Warning against the imposition of the language of “civil rights” upon Catholic practice, he said that no one has a “right” to the Eucharist and “the vanity or hurt feelings of an individual Catholic governor or senator or even a vice president do not take priority over the faith of the believing community.”
Noting that the media have no obligation to believe Catholic teaching, he said they are “certainly” obliged to “understand, respect and accurately recount” how the Church understands herself and how and why she teaches.

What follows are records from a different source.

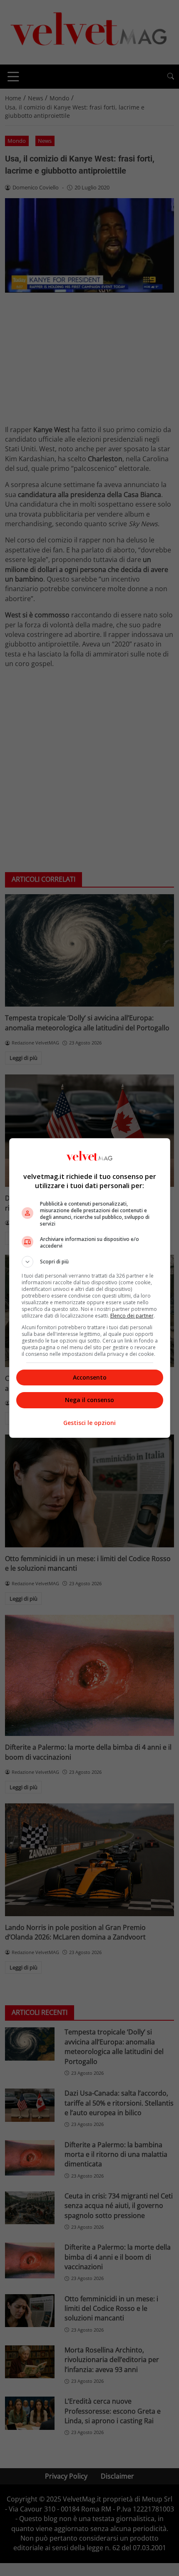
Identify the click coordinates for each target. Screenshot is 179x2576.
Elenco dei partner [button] (132, 1315)
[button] (90, 1262)
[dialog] (89, 1288)
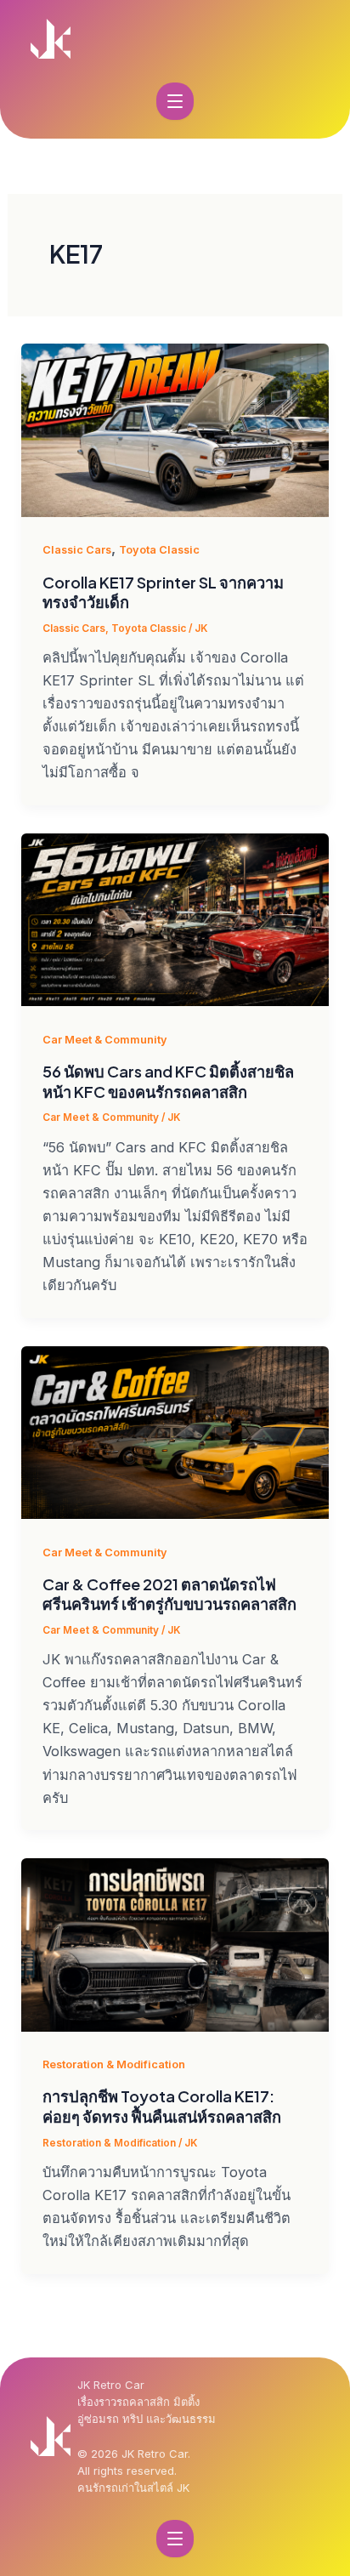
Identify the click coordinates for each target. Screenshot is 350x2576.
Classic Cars (76, 549)
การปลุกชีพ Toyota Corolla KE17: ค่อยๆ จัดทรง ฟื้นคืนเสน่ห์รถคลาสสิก (161, 2106)
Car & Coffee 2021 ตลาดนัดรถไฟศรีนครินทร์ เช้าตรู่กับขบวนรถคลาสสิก (169, 1594)
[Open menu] (175, 101)
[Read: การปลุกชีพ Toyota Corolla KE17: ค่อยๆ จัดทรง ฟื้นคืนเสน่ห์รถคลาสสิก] (174, 1944)
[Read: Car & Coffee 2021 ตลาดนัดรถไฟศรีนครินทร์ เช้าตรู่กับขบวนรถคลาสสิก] (174, 1432)
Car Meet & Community (104, 1039)
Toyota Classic (159, 549)
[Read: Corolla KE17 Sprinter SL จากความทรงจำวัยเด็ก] (174, 430)
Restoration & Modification (113, 2064)
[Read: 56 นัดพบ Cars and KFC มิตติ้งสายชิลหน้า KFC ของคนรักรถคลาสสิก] (174, 919)
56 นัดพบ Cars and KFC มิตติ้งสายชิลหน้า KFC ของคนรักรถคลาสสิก (168, 1081)
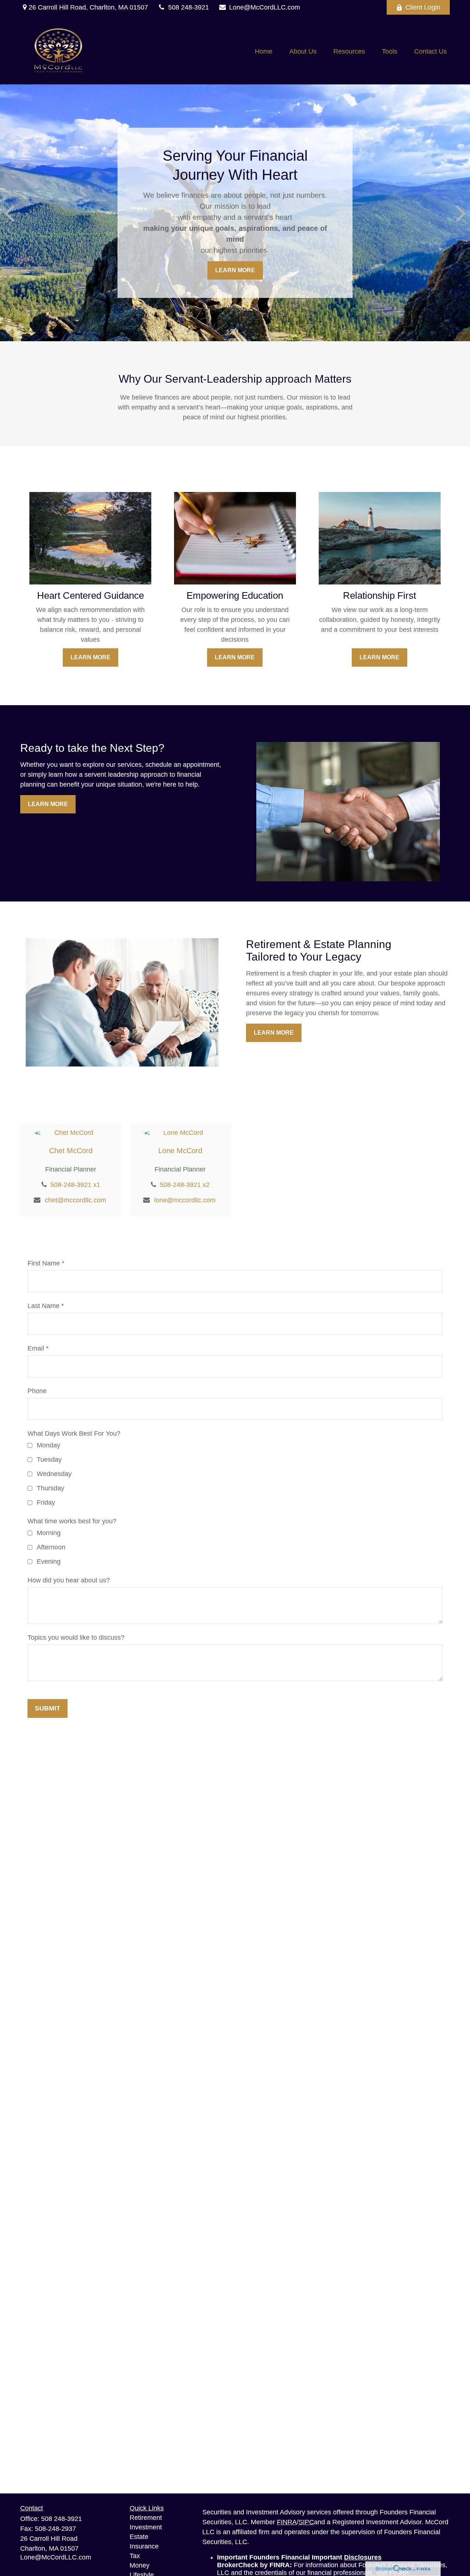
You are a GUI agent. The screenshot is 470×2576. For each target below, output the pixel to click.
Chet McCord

“Most of you came here today because you already do try to take the Catholic Church and religious issues seriously, and you do try to write with depth, integrity and a sense of context,” he stated. “I thank you for that.”
“Now please tell your friends in the newsroom to do the same,” he concluded, warning that the marginalization of religion leads politics to take its place “with the same vestments, but less conscience.”
“We need the Church to remind us of the witness of history: that human beings remain fallible; that civil power unconstrained by a reverence for God -- or at least a healthy respect for the possibility of God -- sooner or later attacks the humanity it claims to serve; and that we're all of us subject to the same excuse-making and self-delusion in our personal lives, in our public actions -- and even in the corridors of national leadership.”